James Anthony Brown OBE (born 5 January 1950) is a Manx politician, former businessman and electrician who was the Chief Minister of the Isle of Man from 2006 until October 2011, when he stepped down from office following his decision to retire.

Early life and career
Born on 5 January 1950, Brown was educated at Victoria Road Primary, Castletown and Castle Rushen High School and has since been an electrician, being the proprietor of Tony Brown Electrics in Castletown until its closure in 2010. He was elected as a member of Castletown Commissioners in 1976, becoming Chairman in 1980 before being elected as the Castletown MHK in 1981 at his first attempt. In 2000, he was defeated in his attempt to become Speaker of the House of Keys by David Cannan but instead became the Deputy Speaker.  Following the 2001 General Election, he was elected Speaker and in January 2002, Deputy President of Tynwald.

He was re-elected in November 2006 as MHK, beating Roy Redmayne by 915 votes to 335. He was again elected Speaker of the House of Keys after the General Election in 2006. There was a great deal of rumour that he might run for Chief Minister, but when nominations were put forward his name was not on the list.
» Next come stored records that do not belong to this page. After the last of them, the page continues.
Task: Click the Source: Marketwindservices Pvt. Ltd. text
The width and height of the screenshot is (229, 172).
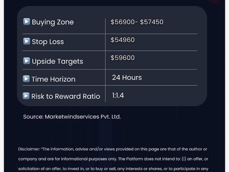Action: [72, 117]
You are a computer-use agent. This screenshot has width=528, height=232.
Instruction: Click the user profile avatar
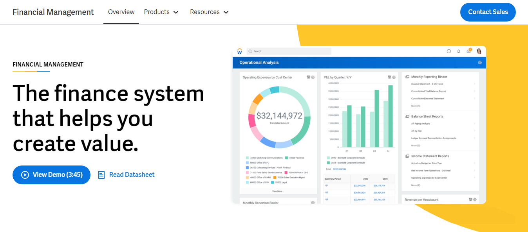pyautogui.click(x=479, y=51)
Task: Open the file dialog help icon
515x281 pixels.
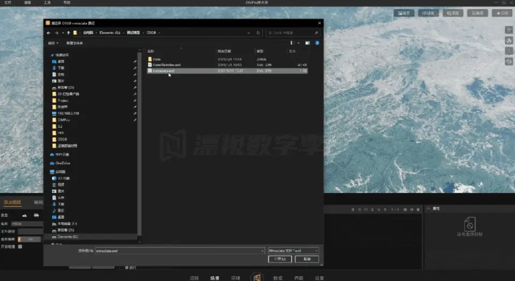Action: pyautogui.click(x=317, y=43)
Then followed an unsuccessful round of voting with neither Steve Rodan, John Shimmin nor David Cannan being elected. Nominations then reopened, with Tony Brown being the only candidate put forward. His nomination was confirmed by Tynwald on Thursday, 14 December 2006 receiving 27 votes and the Lieutenant Governor appointed him Chief Minister later in the day.  He then resigned the Speakership of the House of Keys as required by law.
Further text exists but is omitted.